▶ [GIVEN DATA]:
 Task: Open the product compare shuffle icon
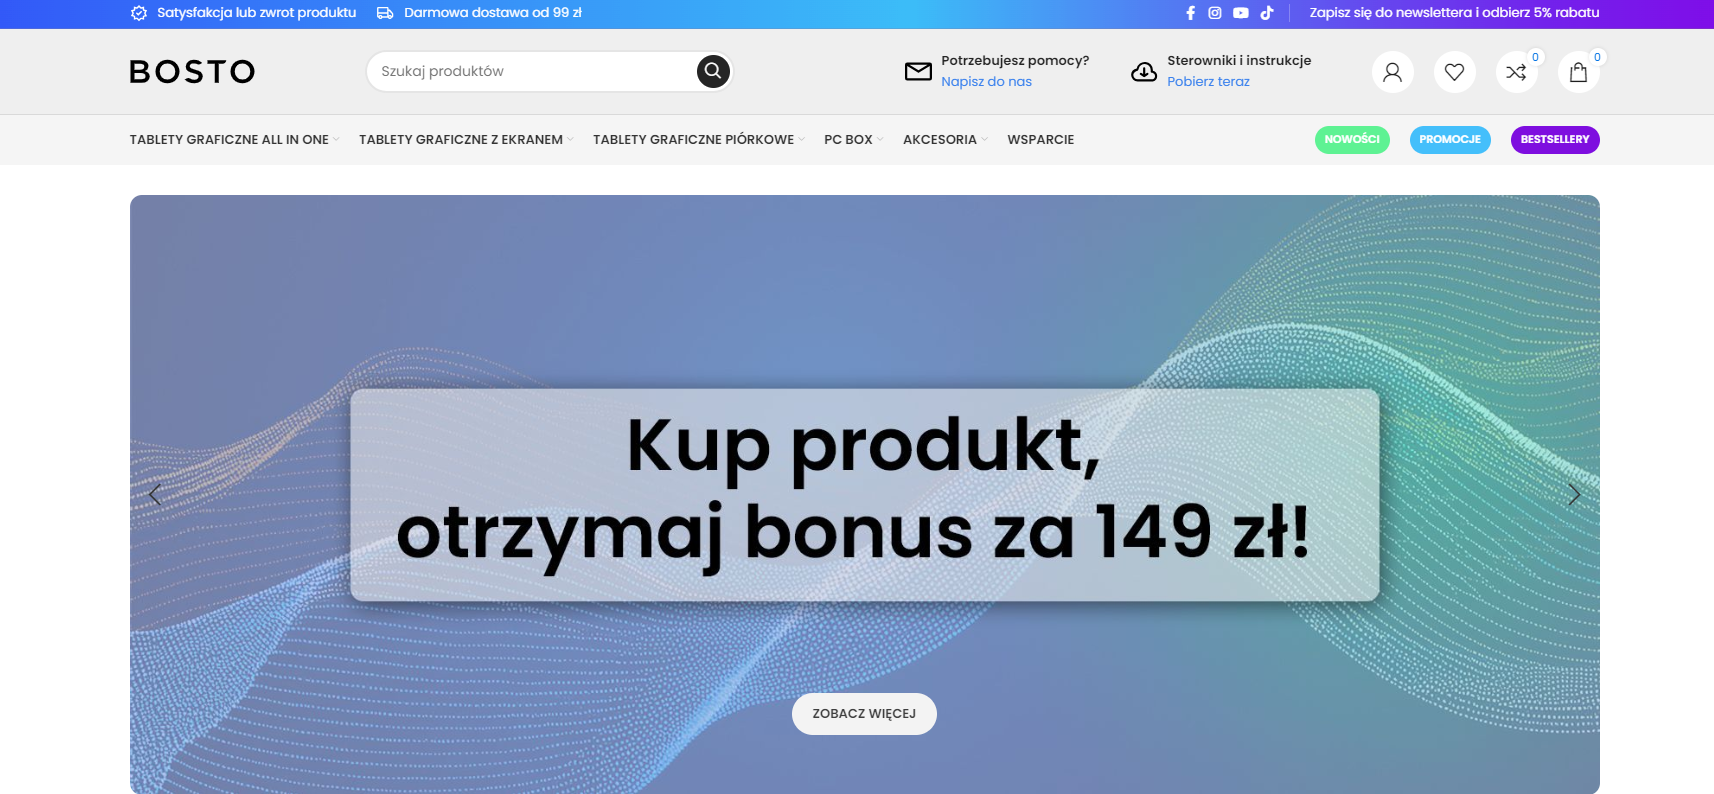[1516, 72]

---

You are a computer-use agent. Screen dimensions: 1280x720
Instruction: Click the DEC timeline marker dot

==

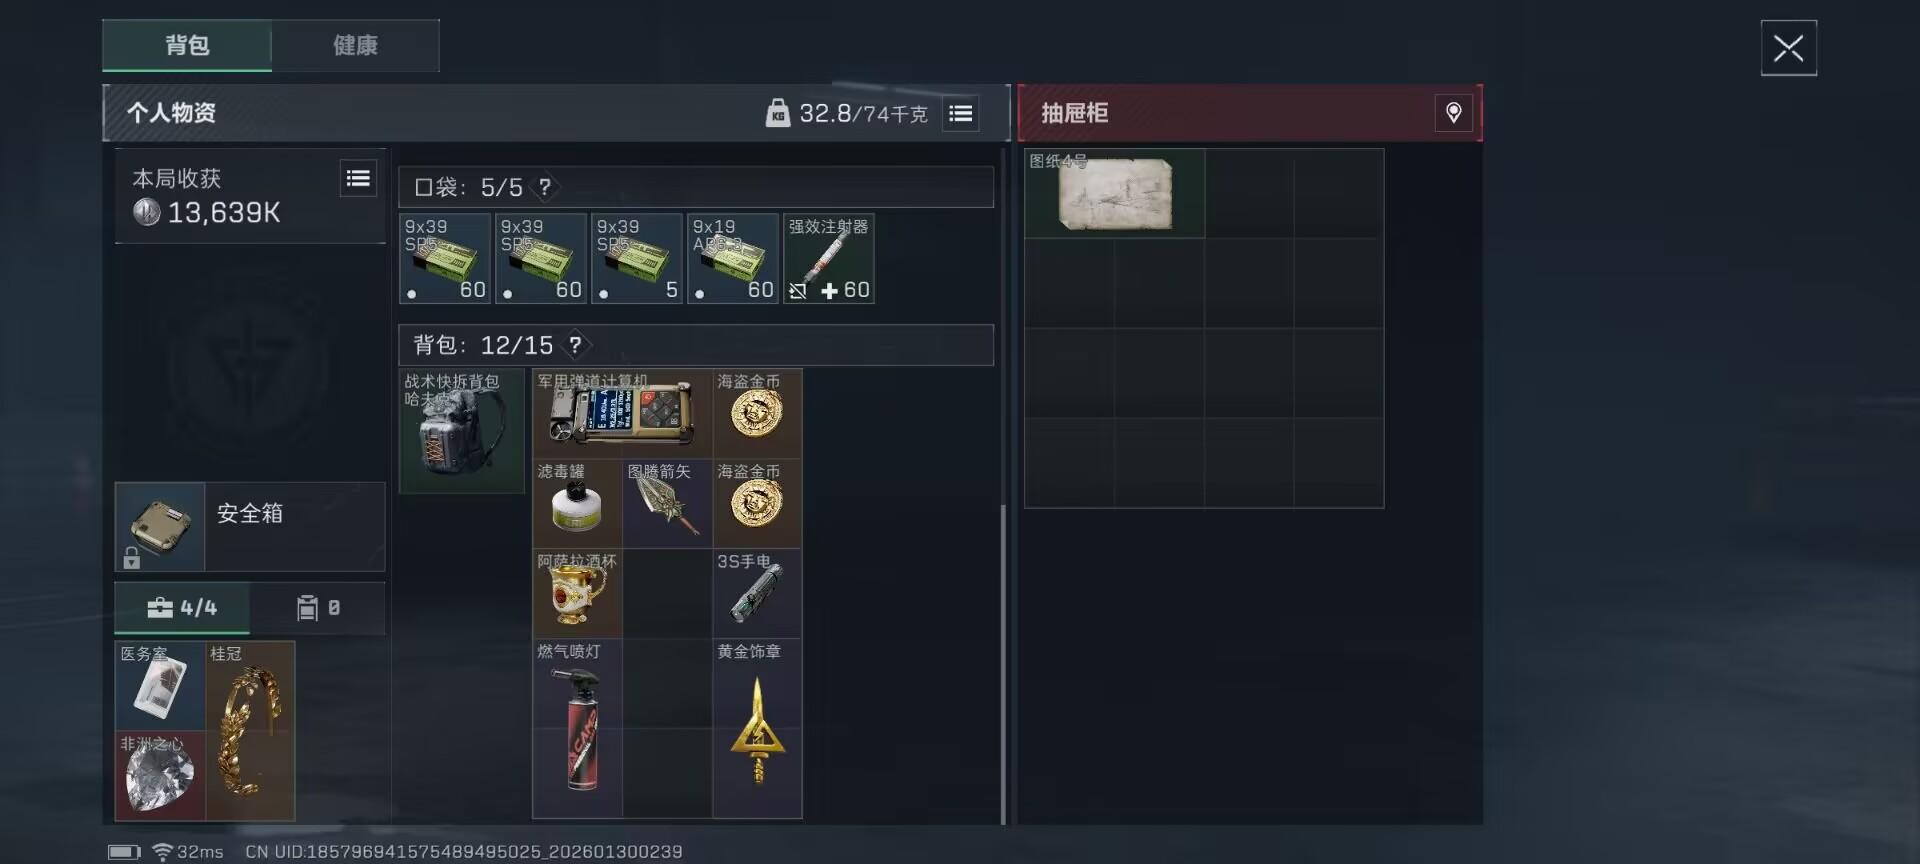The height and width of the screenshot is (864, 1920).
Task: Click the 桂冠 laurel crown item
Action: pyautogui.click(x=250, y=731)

▶ [PROBLEM]: Count the lines in the records above that contain the string "Task", matching case exactly, and reply with only that number.

▶ [ANSWER TO THIS EXERCISE]: 2